> TASK DETAILS:
Please copy the rows from the line with "Task: Go to the Favorites tab" to the line with "click(x=341, y=105)", both included, keeping every character unchanged.

> Rows excerpted from a collection:
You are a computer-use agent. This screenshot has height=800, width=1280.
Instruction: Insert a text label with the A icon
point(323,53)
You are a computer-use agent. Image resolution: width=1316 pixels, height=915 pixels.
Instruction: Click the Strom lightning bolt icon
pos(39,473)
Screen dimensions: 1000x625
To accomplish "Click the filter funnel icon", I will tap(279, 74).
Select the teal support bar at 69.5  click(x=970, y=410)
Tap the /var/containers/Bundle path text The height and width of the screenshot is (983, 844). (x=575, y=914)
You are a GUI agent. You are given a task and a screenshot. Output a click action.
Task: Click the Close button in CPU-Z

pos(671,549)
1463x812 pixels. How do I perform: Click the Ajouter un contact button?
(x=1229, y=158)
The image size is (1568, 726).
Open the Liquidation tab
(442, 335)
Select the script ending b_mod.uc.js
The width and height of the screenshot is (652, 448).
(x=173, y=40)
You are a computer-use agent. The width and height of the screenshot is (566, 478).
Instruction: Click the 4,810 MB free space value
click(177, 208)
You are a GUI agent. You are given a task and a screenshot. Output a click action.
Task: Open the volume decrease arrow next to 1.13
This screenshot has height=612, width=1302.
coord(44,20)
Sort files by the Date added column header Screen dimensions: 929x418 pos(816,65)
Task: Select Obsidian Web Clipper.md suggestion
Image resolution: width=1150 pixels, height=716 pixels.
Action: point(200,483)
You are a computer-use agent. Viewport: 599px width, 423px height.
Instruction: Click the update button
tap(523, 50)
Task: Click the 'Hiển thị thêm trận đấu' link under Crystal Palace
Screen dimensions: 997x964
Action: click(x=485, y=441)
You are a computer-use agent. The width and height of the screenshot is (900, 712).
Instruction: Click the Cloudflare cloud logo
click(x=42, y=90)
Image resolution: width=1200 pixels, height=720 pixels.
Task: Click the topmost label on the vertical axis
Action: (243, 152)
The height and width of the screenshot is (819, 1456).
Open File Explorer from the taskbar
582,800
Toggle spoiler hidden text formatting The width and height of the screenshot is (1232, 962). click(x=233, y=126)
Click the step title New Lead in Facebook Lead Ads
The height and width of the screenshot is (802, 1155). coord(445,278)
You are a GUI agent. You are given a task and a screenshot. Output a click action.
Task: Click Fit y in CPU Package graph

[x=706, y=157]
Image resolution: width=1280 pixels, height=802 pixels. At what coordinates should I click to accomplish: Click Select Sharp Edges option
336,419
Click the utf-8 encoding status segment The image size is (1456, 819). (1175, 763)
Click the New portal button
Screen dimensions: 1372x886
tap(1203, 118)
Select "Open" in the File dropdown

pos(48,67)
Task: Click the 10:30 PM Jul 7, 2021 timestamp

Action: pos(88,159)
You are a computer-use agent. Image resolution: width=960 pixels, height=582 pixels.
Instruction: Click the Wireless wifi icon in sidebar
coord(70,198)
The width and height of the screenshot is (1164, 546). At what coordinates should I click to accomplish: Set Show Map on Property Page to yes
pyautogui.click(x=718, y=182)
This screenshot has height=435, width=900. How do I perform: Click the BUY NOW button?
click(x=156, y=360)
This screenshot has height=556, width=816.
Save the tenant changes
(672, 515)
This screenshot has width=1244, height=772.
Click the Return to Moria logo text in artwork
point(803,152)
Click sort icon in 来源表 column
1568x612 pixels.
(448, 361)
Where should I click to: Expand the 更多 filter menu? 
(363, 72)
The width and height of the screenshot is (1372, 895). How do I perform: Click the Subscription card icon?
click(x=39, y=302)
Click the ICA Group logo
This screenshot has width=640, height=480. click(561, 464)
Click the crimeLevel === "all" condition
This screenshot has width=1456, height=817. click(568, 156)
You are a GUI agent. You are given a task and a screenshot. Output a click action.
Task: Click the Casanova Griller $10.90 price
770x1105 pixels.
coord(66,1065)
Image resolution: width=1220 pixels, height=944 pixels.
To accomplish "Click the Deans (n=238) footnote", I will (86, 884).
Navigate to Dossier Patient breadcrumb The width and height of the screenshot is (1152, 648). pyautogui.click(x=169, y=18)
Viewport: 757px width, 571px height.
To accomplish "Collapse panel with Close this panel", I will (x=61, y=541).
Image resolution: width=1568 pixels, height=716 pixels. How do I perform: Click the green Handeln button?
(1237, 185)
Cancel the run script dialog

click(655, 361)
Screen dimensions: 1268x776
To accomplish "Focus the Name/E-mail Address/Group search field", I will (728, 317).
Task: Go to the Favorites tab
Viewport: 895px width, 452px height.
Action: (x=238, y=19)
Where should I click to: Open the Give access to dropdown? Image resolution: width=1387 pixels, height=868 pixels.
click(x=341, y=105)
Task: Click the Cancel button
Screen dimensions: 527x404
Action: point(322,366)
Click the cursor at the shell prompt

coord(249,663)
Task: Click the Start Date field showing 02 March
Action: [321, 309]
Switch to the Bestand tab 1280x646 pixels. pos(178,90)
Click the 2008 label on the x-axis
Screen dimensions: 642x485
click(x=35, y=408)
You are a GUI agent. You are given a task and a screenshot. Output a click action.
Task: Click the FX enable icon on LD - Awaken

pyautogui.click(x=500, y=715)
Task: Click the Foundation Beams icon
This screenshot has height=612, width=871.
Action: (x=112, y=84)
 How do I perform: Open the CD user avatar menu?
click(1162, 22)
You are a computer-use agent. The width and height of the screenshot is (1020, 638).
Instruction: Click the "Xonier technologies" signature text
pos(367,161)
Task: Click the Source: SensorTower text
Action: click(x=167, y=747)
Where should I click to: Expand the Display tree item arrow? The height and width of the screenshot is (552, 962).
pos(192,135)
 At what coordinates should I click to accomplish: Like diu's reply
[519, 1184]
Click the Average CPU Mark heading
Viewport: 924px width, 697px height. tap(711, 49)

> CORRECT OUTPUT:
Task: Go to the Favorites tab
Viewport: 895px width, 452px height.
Action: (x=238, y=19)
Where should I click to: Open the Give access to dropdown? Image resolution: width=1387 pixels, height=868 pixels.
click(x=341, y=105)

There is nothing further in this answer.